Seattle, Washington (PRWEB) May 08, 2012
On April 4 Google announced their “Google Glass” project, which is developing a way to overlay graphics from a mobile device onto the user’s normal vision. Looking similar to normal glasses, features include graphics overlay, stereo speakers for music and calling, a microphone, and a camera to take still photos and video of where the user is looking. News and blog sites across the internet buzzed with speculation on the market potential of such a device. As an entirely new product, it’s unclear to many technology pundits how consumers will react.
Two days after the Google Glass announcement Hit Laboratories conducted an InstaHit test – the standard pre-market test of product performance based on consumer feedback. The Google Glass product scored an 8.9 out of 10; a score just short of “excellent” but still indicating very good potential with American consumers. The target demographic was identified as single males age 30-49, and a price of $132.60 was found most agreeable. The market size is good with nearly 50% of consumers expressing immediate interest in purchasing.
The glasses earned the highest score to-date on InstaHit’s Shareability metric, owing to consumers finding it very “remarkable”, being excited to use it, and it being a very visible product which would be noticed by many and a good topic of conversation for users. It scored poorly on the Usefulness metric because consumers do not feel the Google Glasses solve an important problem in their lives.

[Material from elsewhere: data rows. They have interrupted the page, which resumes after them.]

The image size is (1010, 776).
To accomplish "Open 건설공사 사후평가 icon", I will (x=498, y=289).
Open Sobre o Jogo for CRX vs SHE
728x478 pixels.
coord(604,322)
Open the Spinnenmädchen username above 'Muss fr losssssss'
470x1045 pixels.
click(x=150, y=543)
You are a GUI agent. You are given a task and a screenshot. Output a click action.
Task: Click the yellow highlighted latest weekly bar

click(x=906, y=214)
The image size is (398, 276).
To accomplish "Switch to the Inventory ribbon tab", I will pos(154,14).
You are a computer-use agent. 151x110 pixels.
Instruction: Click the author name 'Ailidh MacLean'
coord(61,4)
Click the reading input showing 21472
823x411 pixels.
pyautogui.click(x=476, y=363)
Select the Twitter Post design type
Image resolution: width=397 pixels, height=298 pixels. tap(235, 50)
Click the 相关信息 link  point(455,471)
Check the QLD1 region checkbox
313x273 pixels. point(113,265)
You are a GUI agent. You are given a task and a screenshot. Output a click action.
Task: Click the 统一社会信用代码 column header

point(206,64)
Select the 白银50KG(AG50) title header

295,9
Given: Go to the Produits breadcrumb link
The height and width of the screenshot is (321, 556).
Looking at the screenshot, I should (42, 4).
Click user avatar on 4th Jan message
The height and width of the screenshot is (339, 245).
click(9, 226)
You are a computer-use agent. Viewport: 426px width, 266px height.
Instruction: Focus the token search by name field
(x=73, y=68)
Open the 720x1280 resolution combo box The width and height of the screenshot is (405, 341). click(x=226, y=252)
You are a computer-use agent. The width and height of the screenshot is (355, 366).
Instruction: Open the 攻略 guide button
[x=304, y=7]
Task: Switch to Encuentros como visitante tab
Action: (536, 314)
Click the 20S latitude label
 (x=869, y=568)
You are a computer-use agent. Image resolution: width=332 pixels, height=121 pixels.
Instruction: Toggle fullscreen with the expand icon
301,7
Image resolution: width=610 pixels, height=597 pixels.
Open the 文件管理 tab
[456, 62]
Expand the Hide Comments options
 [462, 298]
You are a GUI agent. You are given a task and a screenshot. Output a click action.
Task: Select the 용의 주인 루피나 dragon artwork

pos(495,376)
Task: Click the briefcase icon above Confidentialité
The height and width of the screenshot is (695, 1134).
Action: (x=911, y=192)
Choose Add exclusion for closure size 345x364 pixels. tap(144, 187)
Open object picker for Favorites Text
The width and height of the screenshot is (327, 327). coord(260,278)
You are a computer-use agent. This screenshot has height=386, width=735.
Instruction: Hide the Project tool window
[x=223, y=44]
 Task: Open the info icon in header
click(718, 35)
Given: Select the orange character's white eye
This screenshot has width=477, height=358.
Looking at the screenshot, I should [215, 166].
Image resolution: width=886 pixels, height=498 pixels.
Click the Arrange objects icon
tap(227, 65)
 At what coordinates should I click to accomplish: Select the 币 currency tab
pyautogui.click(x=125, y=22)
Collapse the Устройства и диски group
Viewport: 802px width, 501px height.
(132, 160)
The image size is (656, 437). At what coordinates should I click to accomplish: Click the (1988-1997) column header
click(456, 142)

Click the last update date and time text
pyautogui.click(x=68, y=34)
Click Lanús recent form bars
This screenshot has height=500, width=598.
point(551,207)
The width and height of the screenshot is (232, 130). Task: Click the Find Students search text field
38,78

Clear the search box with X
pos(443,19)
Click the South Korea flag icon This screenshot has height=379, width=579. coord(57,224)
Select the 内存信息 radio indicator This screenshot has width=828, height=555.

InstaHit is the market-leading test of new consumer and direct response television (DRTV) products. It predicts performance using a propriety statistical model which correlates new products with the success of previously marketed products. InstaHit reveals to marketers and inventors what price consumers are willing to pay, what the potential market size is, who the target market should be, and how their product compares with other products on five key Viability Metrics.